Second, we have to let the world beyond UC San Diego know about our many strengths across disciplines. We have to communicate that we are developing the University in a holistic manner, in addition to enhancing individual areas like physics or psychology or neurobiology or theatre or visual arts. That is what makes us unique in our work and education, and enables us to have a positive impact on our community and our world. We train well-rounded graduates who are capable of using their left and right brains to solve problems, who work collaboratively with others, who are comfortable in diverse, multi-lingual environments, and who will make this world a better place.
E: How does a top research university like UC San Diego ensure that undergraduate education remains a priority?
K: Being both a top research university and also one that provides a very high-quality undergraduate experience are not mutually exclusive; they are integrated. In fact, our research enterprise is an attraction for many undergraduates who are looking for opportunities early in their academic careers to work side-by-side on research projects with world-renowned and award-winning faculty members. This is an undergraduate university with an extremely high profile in research. And I think it’s important to remember that a university exists because of the students.
E: What, in your experience, are the elements that help create a sense of community on a campus?

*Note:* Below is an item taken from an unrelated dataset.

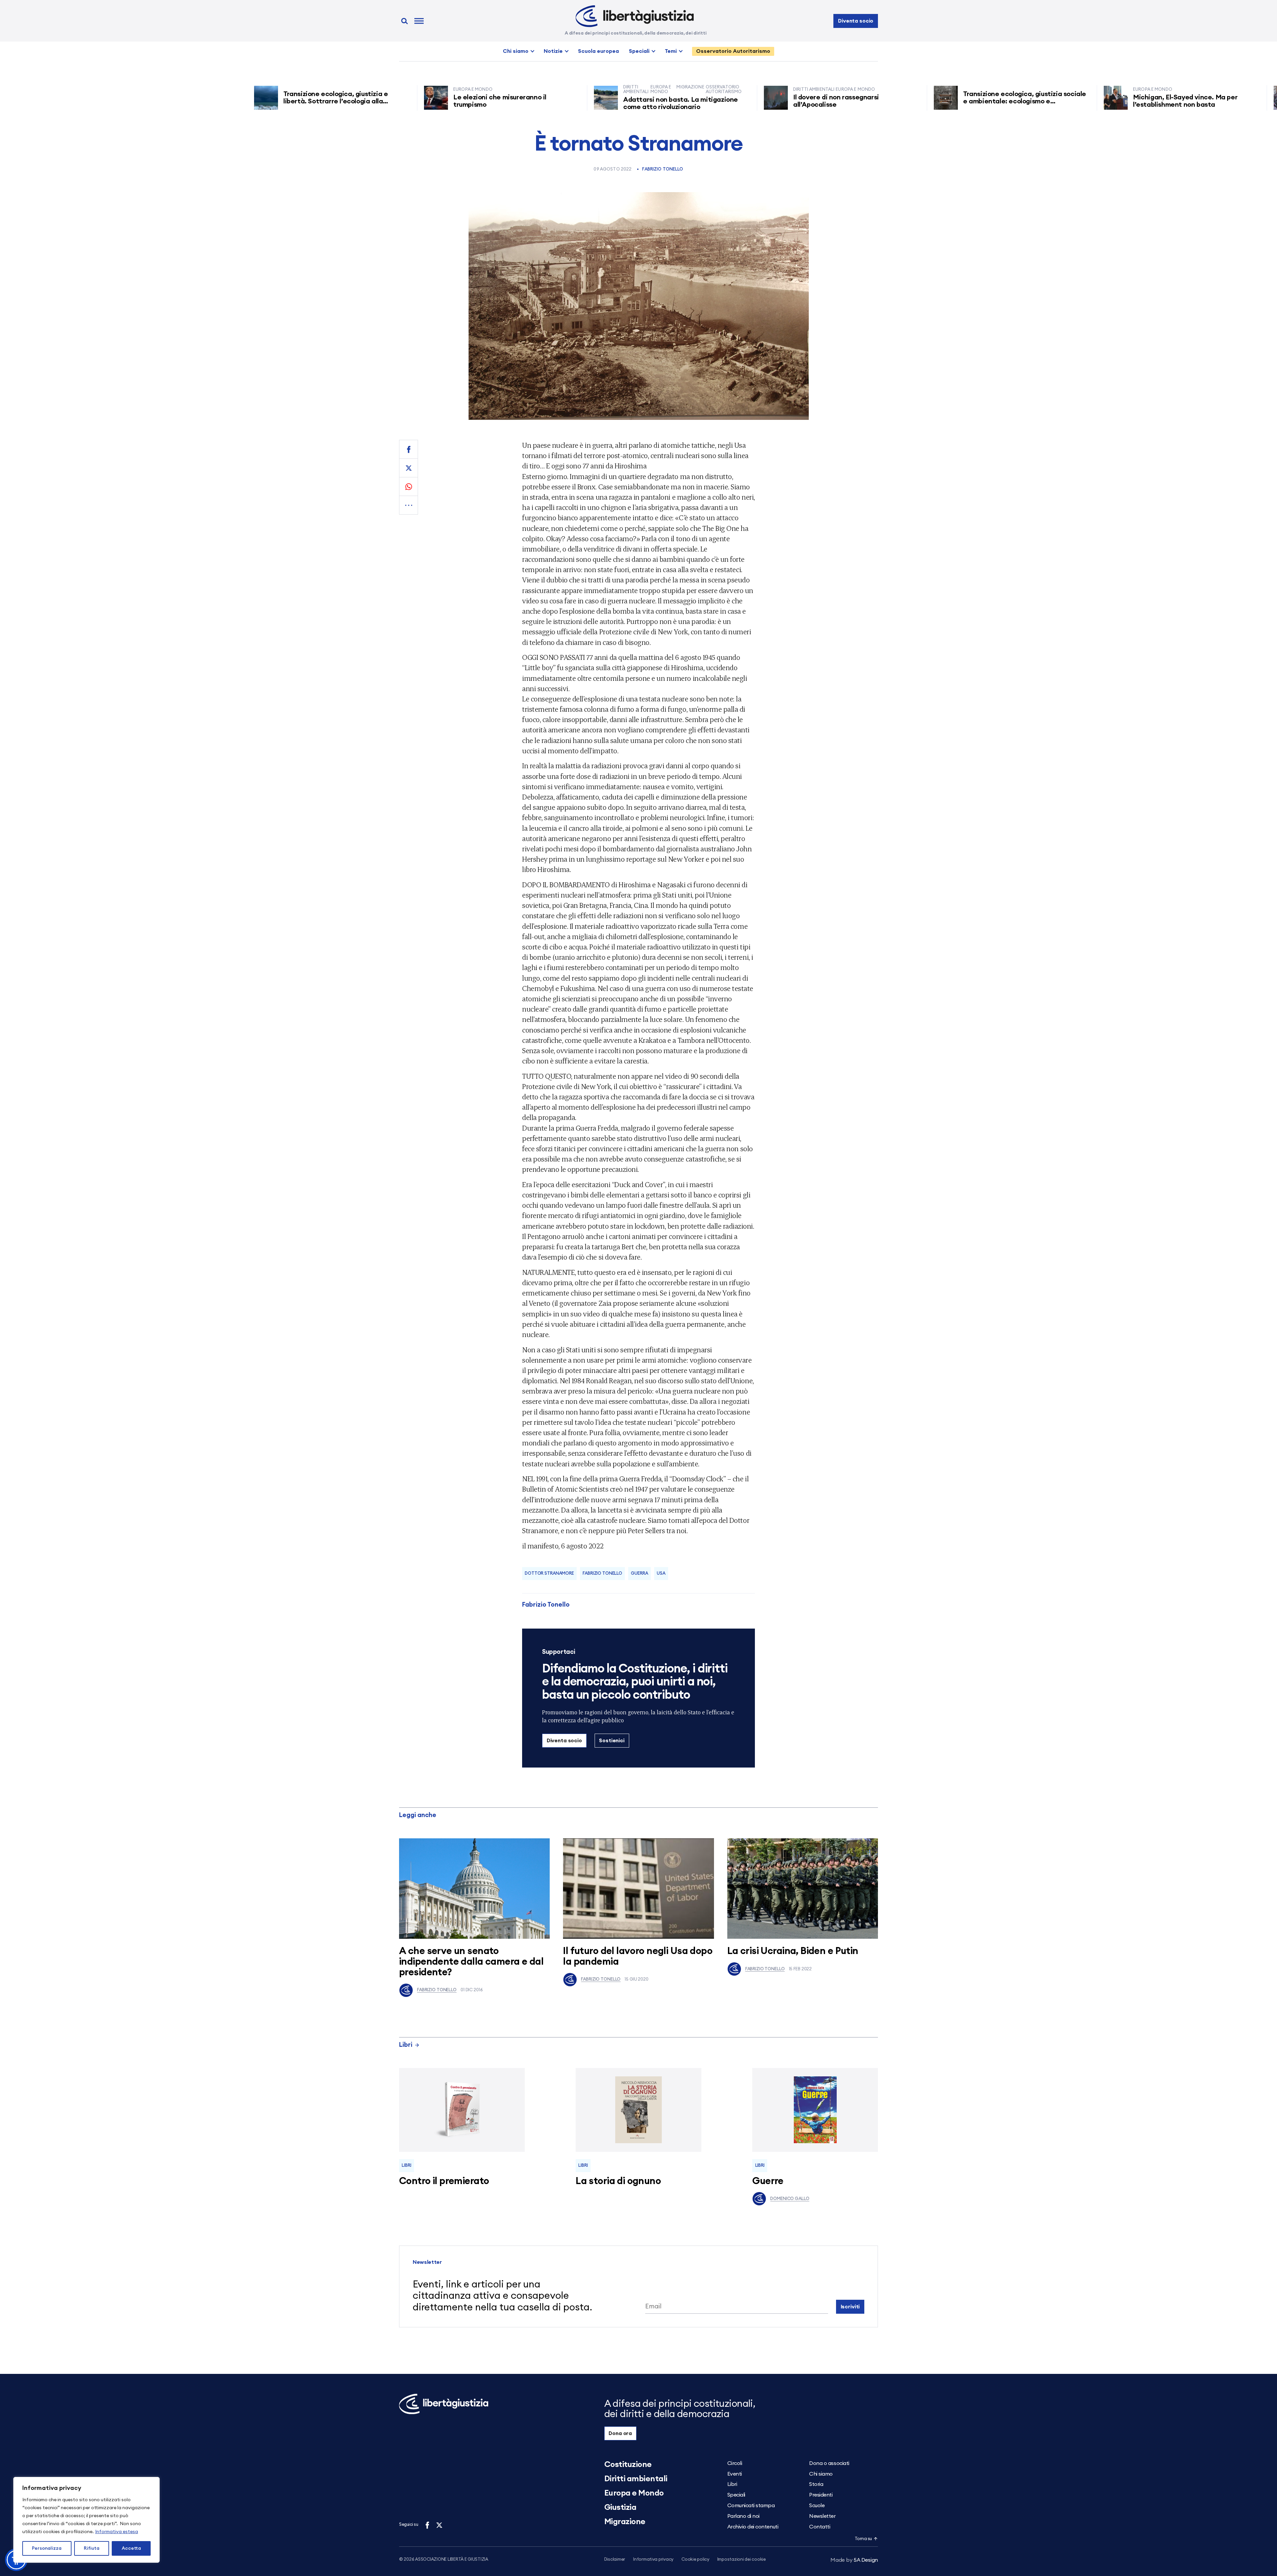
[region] (86, 2520)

K: A sense of community is developed when people have a shared vision and shared goals, and they recognize that they have a role to play on the team. If you look at the UC San Diego community on campus, we are all individuals. But if we all share a vision of what we want to be, and if we know what our goals are in five, 10 or 15 years, we can figure out how we, as individuals, can contribute to the goals of the organization, and also live happy and fulfilled lives. I think that is really important.
E: Our 150,000 alumni serve as brand ambassadors. How can this community help you advance your vision for UC San Diego?
K: The achievements and successes of our alumni reflect who we are as an institution of learning and how people see us. They are a significant part of who we are. They have done extremely well in their professional pursuits, and it’s important that we support the goals and aspirations of our alumni. And I know they are proud to be Tritons, and proud of the education they received at UC San Diego.
I also think we have to get them more engaged with the University. We have to continue to persuade them to contribute to the education and training of the next generation. This is not just for their sake, or for the sake of UC San Diego, but for the sake of humanity. Because if we do not educate the next generation, we will find that decision coming back to haunt us in the very near future.
E: Last question. What three words come to mind when you think of UC San Diego?
K: Excitement. Opportunity. Entrepreneurship.
E: What are your favorite books?
K: I love Blink by Malcolm Gladwell. He is a great writer.
E: Do your children keep you up-to-date on contemporary culture?
K: Absolutely. They keep me current with contemporary culture from Lady Gaga to Ke$ha.
E: What was the last movie you saw?
K: I haven’t seen a movie in a theatre for many years. Most of my movie watching is done on an airplane when I’m traveling abroad.
E: What music do you like?
K: You know, I like Indian music a lot and music of the ’60s, ’70s and ’80s. I like music where you can listen to the words and they make sense.
E: What are your favorite foods?
K: There are very few types of food that I don’t like. When I travel, I like to eat the authentic food of that country.
E: Are you interested in American sports?
K: Yes, but I’m not a big fan of any team. I watch football during the playoffs.
E: How do you usually spend your days off?
K: I hardly take a day off. You can ask my family—I’m usually at work.
E: What do you do to relax and maintain a healthy balance?